STORED DATA ->
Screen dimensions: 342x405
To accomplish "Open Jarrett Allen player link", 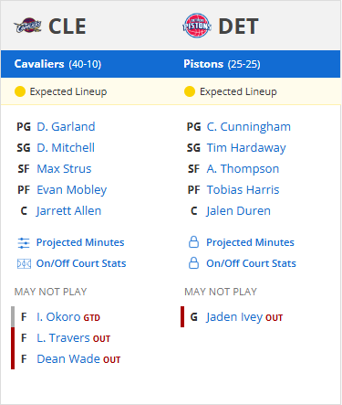I will click(x=68, y=211).
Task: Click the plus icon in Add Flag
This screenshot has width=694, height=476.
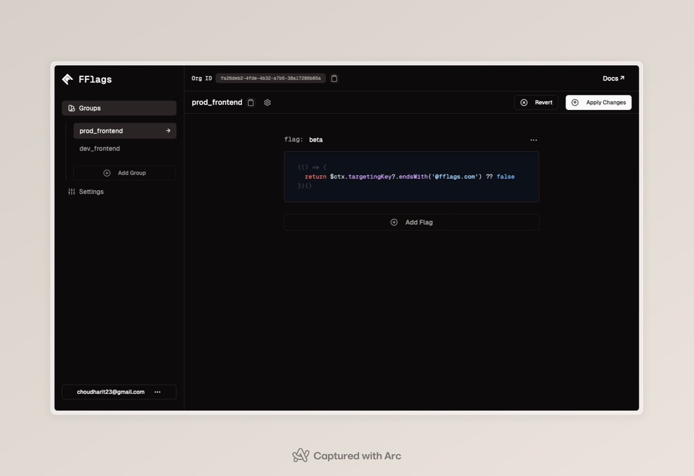Action: pos(394,222)
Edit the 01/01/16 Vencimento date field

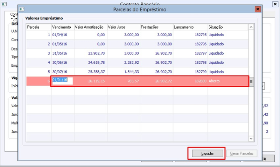[x=62, y=81]
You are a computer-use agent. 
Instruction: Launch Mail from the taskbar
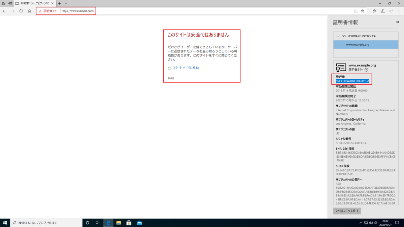tap(139, 223)
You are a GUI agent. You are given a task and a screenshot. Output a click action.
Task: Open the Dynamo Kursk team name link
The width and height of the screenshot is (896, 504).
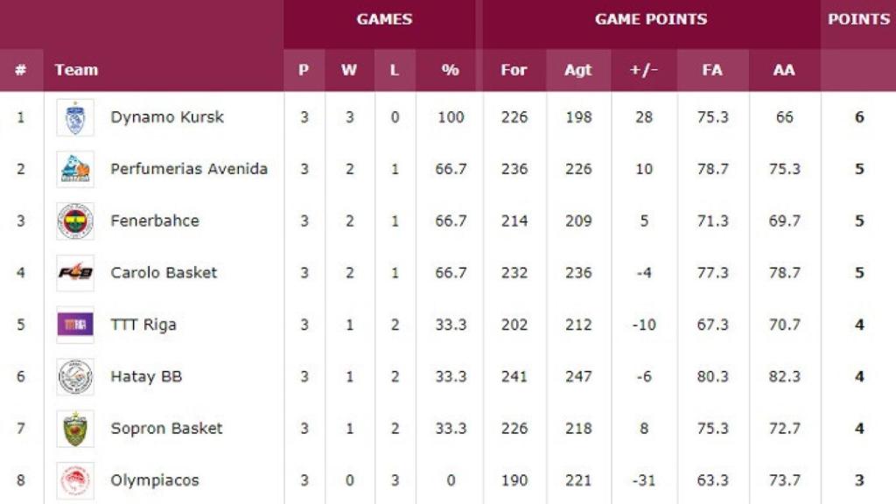pyautogui.click(x=167, y=117)
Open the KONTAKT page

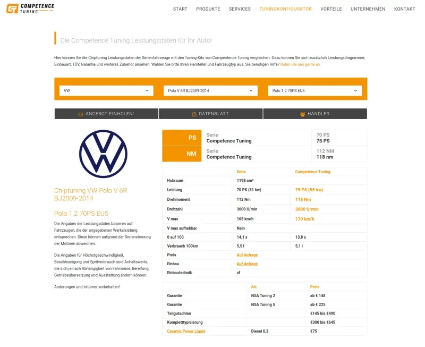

WHAT IS REQUIRED ->
Copying starts at the line containing "The width and" and ends at the last line of the material above; repeat only those lines exactly and omit the pictures.

RESULT OF THIS TASK ->
The width and height of the screenshot is (896, 504).
pyautogui.click(x=167, y=117)
Open the KONTAKT page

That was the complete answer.